Type 1 diabetes mellitus (T1D) results from immune-mediated destruction of pancreatic β-cells leading to loss of insulin production, unsuppressed glucose production, and hyperglycemia. Despite intensive research on T1D pathogenesis, the mechanisms by which initial signals trigger autoimmunity, the identity of intracellular mediators that lead to β-cell demise and how β-cells communicate with immune cells remain poorly understood.
The ER orchestrates protein synthesis, folding and trafficking in the cell and disruption of the ER's adaptive capacity results in activation of the UPR. Under chronic stress conditions, these UPR mediators engage many different inflammatory and stress signaling pathways that are critical for disease pathologies including insulin resistance, obesity, type2 diabetes and atherosclerosis.
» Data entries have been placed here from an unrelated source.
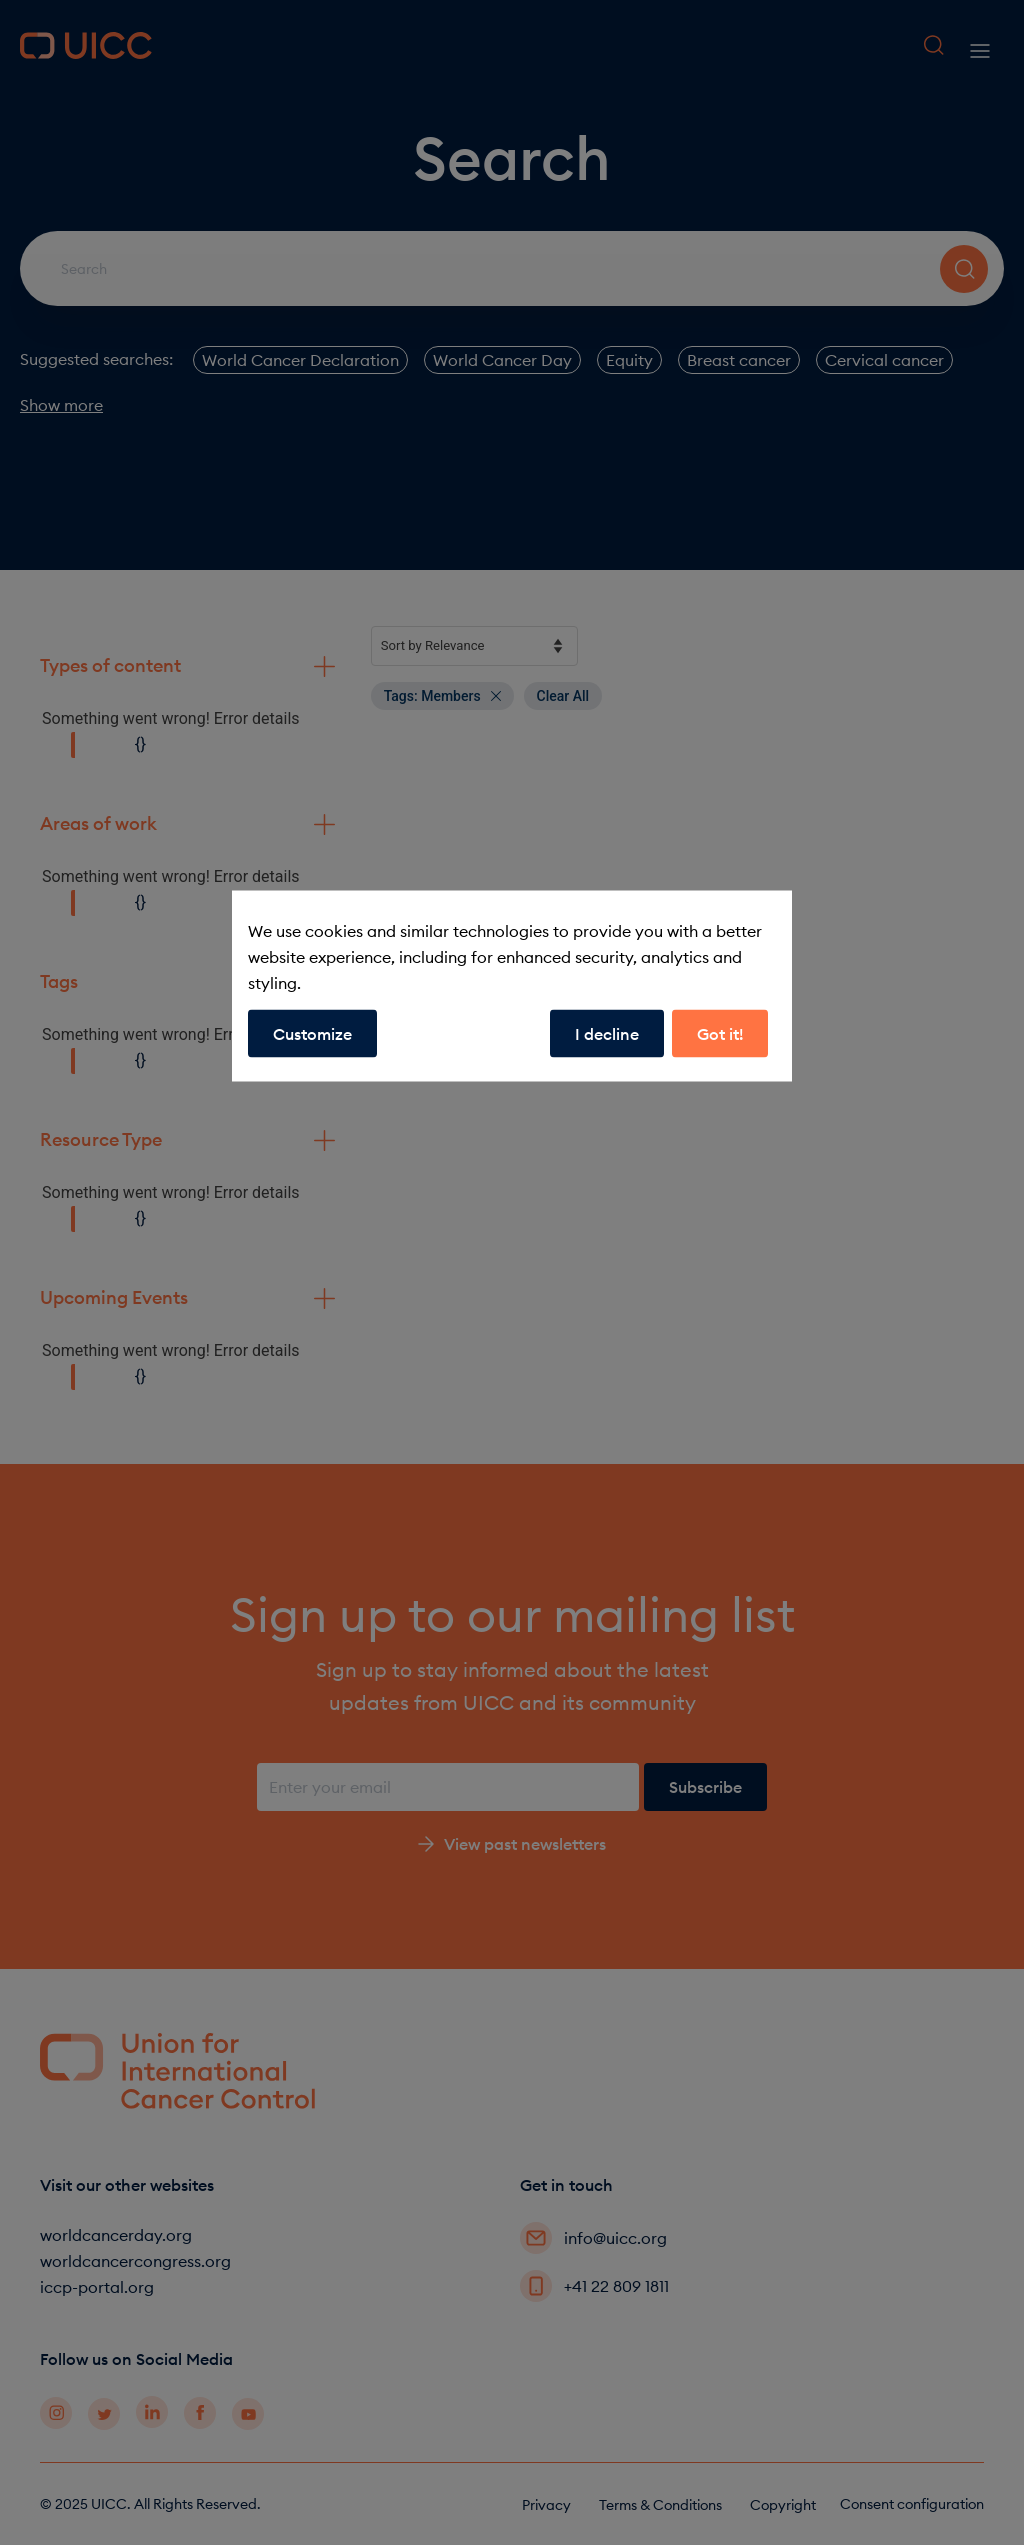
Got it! (720, 1034)
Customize (312, 1034)
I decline (607, 1034)
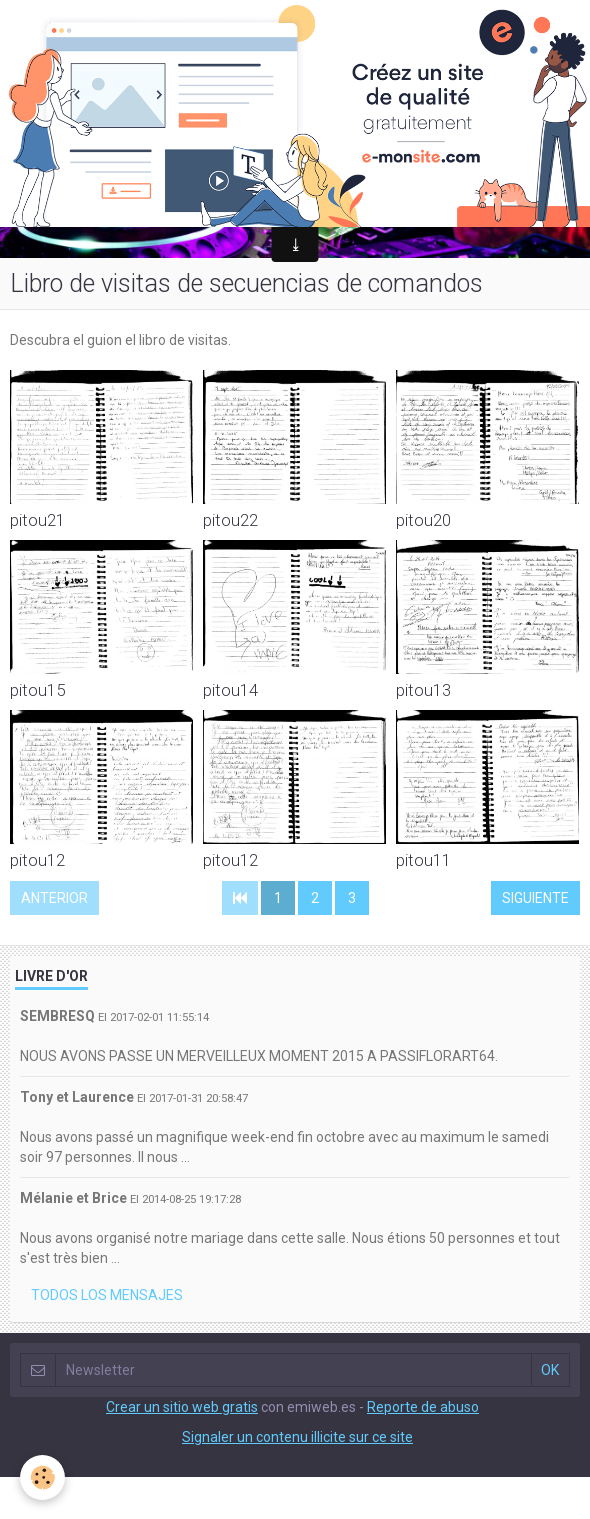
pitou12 (37, 860)
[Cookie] (42, 1477)
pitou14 (230, 690)
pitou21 (37, 520)
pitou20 (423, 520)
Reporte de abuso (423, 1407)
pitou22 (230, 520)
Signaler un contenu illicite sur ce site (297, 1437)
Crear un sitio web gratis (182, 1407)
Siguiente (535, 898)
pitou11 (423, 860)
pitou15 (37, 690)
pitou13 (423, 690)
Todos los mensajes (107, 1295)
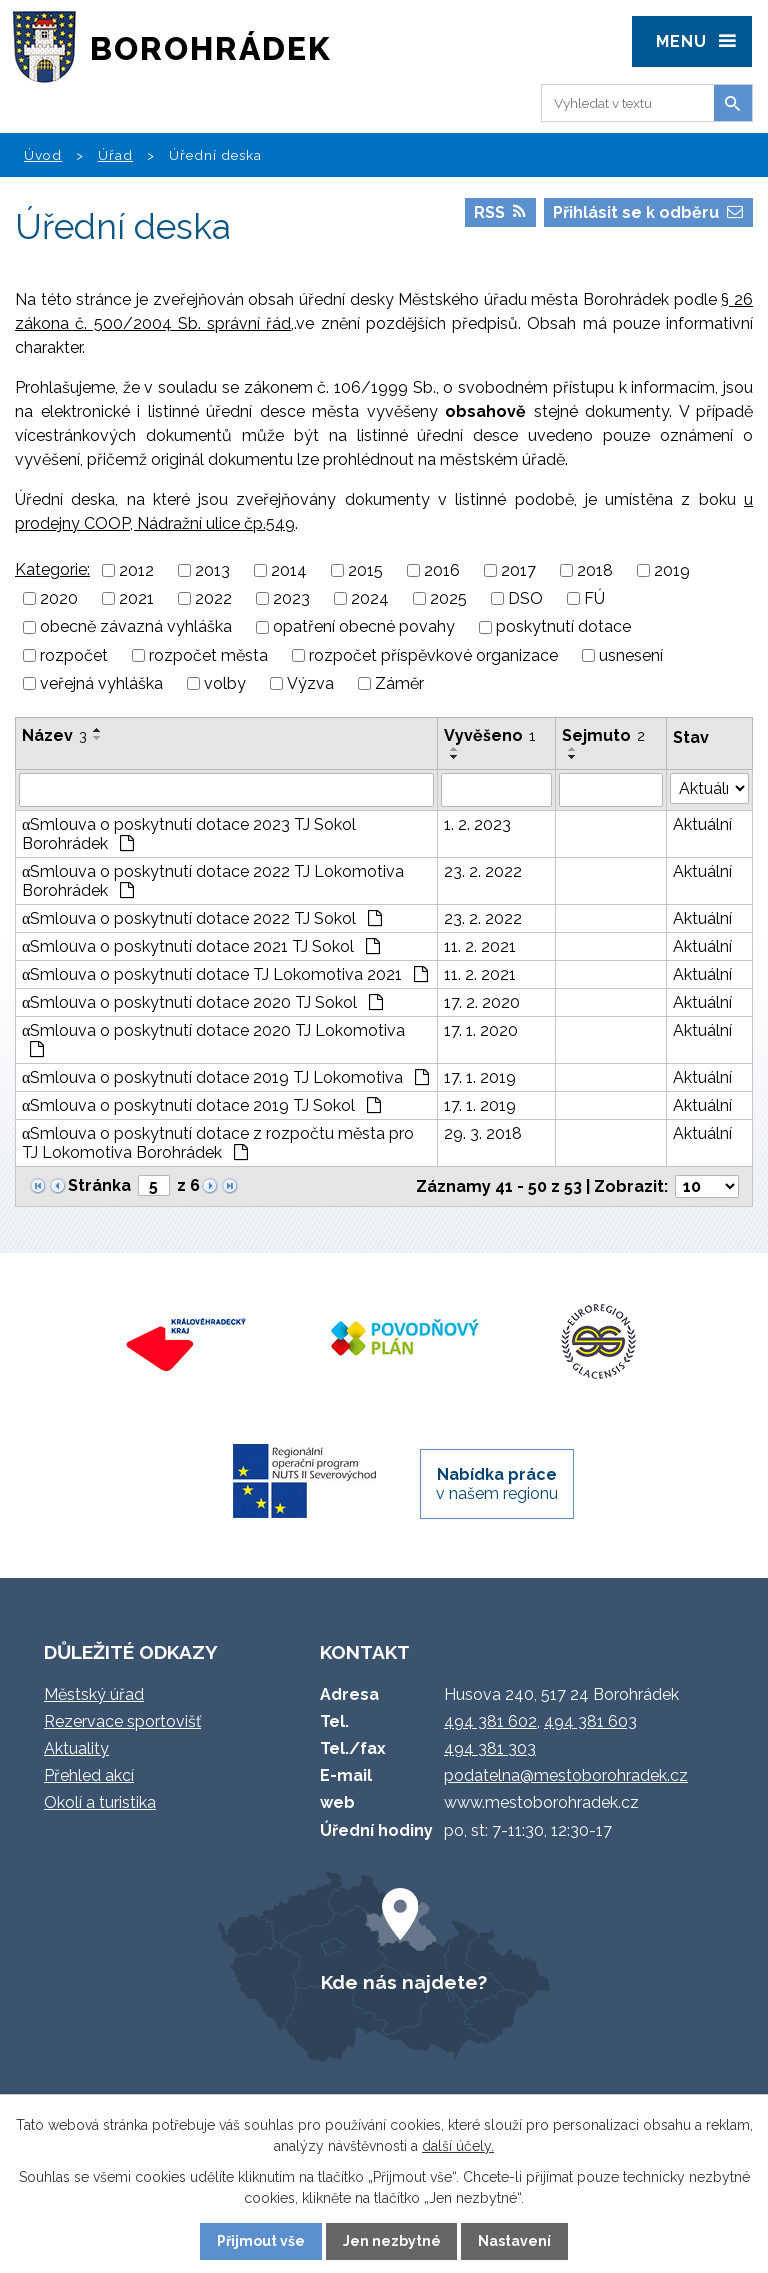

Although little is known about the role of ER stress and defective UPR in T1D pathogenesis emerging data suggest involvement of an abnormal UPR in β-cell pathophysiology and diabetes. However, the specific regulation, function and the significance of the distinct arms of UPR in β-cells and how β-cell ER stress can affect the function, regulation and differentiation of immune cells in the pathogenesis of T1D remain insufficiently understood.
The research in our laboratory currently focuses on detailed characterization of β-cell UPR in type 1 diabetes mouse models and investigation of the β-cell-immune system cross talk in the presence of β-cell specific defects of UPR. We believe results from these studies will generate the basis for further mechanistic studies and will potentially translate into the development of novel and effective therapeutic strategies.